Housing in Canada’s second-largest city is vastly more affordable than it is in Toronto. To afford the down payment on a low-rise home in the city, which averaged $464,684 in the first quarter of the year, it would require 40 months of saving at 10% rate on a salary of $94,760, and mortgage payments would comprise 32.2% of income. To afford a Montreal condo, which averaged $340,610 last quarter, 29 months of saving would be required for a down payment on a salary of $69,459, and mortgage payments would only eat up 23.6% of income.

Aggregate home prices in the city rose by 3.9% in Q1-2021, with condo and non-condo prices increasing by 2.5% and 4.1%, respectively. However, year-over-year, Montreal housing prices surged by 16.3%, but median household income only climbed by 1.3%.

Vancouver

It would take 32 years to save for a down payment at a rate of 10% on a salary of $237,201, considering that the city’s low-rise homes averaged $1,381,274 last quarter. Mortgage payments would also comprise a whopping 78.3% of income.

It would still require 55 months of saving at a salary of $128,364 for a down payment on a condo, which averaged $636,662 in Q1, and the share of income eaten by mortgage payments would be 36.1%.

Calgary

Thirty-three months of saving for a down payment on a $489,195 home would be required at a $99,759 salary. Moreover, mortgage payments as a share of income would be 26.3%. However, only 16 months would be needed at a $50,113 salary to afford a Calgary condo, which averaged $245,744 in the first quarter of the year, and mortgage payments would be 13.2% of income.

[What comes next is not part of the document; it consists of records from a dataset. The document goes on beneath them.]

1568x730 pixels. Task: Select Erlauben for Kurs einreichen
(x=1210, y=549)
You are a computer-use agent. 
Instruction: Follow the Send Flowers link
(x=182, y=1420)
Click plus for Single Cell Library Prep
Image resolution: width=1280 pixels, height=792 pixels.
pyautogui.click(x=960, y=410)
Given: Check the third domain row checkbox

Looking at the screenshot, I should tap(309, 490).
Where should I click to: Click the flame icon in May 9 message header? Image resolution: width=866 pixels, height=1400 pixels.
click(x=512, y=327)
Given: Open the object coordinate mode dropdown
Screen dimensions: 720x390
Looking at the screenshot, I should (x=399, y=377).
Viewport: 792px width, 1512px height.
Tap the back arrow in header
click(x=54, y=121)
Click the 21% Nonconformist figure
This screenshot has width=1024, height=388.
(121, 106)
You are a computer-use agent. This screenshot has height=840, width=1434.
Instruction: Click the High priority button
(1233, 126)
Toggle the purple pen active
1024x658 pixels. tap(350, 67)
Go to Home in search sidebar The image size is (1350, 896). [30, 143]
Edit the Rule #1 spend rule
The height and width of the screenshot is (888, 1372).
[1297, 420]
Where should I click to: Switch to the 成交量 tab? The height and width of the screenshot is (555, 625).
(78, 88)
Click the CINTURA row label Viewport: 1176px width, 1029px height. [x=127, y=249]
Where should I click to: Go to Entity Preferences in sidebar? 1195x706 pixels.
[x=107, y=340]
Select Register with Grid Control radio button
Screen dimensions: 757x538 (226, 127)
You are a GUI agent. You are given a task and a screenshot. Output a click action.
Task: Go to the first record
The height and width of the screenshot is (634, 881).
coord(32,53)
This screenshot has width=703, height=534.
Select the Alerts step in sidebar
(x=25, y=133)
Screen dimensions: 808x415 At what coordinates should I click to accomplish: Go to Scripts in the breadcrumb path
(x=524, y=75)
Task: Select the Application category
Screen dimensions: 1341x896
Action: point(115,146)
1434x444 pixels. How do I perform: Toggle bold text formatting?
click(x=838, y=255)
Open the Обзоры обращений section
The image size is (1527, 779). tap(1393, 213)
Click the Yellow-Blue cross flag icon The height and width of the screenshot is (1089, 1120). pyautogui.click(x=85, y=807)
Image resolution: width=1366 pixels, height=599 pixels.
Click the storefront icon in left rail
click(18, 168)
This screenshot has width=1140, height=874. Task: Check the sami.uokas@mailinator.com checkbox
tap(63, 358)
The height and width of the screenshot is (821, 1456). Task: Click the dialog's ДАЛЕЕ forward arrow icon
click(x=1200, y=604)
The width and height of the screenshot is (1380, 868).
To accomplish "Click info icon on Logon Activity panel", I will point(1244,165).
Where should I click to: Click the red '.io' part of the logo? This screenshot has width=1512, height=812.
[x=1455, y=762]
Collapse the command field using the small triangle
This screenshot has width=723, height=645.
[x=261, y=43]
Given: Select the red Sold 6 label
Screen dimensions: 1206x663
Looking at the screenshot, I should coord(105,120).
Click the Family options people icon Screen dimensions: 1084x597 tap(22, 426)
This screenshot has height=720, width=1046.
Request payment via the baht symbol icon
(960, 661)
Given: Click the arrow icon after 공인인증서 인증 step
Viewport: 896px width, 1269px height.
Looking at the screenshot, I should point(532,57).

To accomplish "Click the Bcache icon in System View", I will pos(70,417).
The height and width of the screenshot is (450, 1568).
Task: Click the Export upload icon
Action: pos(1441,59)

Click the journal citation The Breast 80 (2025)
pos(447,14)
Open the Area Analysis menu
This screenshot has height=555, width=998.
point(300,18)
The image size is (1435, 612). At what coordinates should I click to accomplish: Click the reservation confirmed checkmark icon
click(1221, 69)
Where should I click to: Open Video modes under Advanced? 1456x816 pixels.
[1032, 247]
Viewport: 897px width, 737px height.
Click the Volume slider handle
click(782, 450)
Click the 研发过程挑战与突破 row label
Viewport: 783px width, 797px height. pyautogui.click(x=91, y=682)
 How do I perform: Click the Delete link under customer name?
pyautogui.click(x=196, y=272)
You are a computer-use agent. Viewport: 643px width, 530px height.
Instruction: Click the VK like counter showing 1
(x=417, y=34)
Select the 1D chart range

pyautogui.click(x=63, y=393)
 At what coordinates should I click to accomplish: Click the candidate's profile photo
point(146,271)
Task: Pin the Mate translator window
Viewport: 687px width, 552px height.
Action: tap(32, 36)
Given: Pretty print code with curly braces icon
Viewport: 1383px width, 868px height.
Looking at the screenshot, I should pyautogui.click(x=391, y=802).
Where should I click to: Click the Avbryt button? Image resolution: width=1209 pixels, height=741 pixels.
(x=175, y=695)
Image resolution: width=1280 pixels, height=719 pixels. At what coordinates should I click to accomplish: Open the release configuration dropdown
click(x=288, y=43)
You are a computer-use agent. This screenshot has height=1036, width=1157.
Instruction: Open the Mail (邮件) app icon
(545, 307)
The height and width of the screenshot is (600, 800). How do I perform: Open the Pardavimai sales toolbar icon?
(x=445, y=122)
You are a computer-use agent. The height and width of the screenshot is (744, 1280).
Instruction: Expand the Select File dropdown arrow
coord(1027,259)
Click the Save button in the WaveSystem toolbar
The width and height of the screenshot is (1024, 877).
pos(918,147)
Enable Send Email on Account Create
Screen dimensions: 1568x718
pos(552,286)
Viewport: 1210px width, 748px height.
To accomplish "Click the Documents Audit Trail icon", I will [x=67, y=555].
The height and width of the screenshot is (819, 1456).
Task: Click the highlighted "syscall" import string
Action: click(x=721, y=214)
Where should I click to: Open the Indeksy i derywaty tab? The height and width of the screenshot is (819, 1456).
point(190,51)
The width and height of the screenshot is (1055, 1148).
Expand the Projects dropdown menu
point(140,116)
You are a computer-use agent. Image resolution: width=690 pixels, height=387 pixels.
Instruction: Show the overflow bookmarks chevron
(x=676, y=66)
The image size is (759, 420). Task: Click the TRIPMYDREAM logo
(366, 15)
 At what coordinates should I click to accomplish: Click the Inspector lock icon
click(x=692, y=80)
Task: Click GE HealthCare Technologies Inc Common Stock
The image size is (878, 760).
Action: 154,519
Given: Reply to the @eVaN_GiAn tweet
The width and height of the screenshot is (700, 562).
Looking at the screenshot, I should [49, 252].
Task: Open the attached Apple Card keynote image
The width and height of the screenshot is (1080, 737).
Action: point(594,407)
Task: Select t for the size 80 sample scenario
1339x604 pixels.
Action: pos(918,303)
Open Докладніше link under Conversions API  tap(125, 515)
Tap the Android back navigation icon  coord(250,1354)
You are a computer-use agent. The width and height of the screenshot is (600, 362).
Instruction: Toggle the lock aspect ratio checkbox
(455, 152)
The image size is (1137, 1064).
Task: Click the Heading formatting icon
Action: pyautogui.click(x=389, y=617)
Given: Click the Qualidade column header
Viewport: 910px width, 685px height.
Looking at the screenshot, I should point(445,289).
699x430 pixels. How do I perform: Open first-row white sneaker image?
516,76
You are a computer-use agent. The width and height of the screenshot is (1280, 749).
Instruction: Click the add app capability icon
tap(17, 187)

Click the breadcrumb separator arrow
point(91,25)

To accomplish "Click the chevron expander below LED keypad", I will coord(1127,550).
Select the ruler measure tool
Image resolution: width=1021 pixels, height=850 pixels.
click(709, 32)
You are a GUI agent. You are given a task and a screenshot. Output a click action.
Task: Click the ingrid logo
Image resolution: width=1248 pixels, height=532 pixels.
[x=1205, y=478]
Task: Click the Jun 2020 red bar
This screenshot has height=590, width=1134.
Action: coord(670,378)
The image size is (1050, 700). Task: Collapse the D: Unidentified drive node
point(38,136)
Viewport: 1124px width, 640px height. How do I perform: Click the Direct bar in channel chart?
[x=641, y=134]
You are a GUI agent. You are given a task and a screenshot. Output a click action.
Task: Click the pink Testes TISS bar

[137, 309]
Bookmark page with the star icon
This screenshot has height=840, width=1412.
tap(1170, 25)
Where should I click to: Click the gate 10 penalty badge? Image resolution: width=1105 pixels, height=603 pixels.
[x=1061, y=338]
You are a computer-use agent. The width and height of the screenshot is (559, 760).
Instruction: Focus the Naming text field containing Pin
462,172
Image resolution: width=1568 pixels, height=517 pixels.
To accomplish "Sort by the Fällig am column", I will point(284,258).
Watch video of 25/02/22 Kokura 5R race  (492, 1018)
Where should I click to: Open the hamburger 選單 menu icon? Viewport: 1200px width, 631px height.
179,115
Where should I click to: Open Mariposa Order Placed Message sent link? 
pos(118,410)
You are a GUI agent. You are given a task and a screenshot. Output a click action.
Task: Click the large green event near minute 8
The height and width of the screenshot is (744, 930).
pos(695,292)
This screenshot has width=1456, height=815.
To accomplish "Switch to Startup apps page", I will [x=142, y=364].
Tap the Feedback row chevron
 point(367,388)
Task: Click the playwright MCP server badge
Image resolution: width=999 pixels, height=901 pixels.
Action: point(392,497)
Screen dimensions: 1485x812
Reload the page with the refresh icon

Condo prices rose by 1% in Q1, while non-condo prices were nearly twice as high at 1.9%. National Bank noted that Calgary actually became more affordable on a yearly basis.

Edmonton

To afford a $422,555 low-rise home in Alberta’s capital city, 29 months of saving at a rate of 10% on an $86,169 salary is required for a down payment, and mortgage payments would comprise 23.4% of income. On the other hand, only 15 months of saving at a salary of $44,661 is required for a down payment on a $219,009 condo, with mortgage payments not exceeding 12.1% of income.

Home prices in Edmonton only increased by 0.9% because, while low-rise home prices climbed 1.1%, condo prices actually dipped by 0.4%.

Ottawa-Gatineau

To afford the down payment on a low-rise home in the Ottawa-Gatineau area, which averaged $567,313 in Q1, a salary of $114,967 is needed, and it would take 45 months of saving at a rate of 10%. Mortgage payments would comprise 32% of income. To afford a $345,392 condominium would require a 24 months of saving for a down payment at a salary of $70,434, with mortgage payments of 19.5% as a share of income.

National Bank rated Ottawa-Gatineau as third among cities with the biggest prices increases over a quarterly basis and the top city in terms of annual increases. Condos and non-condos in the region increased by 2.2% and 4.3%, respectively, which eroded affordability, especially since median household income only increased by 1%.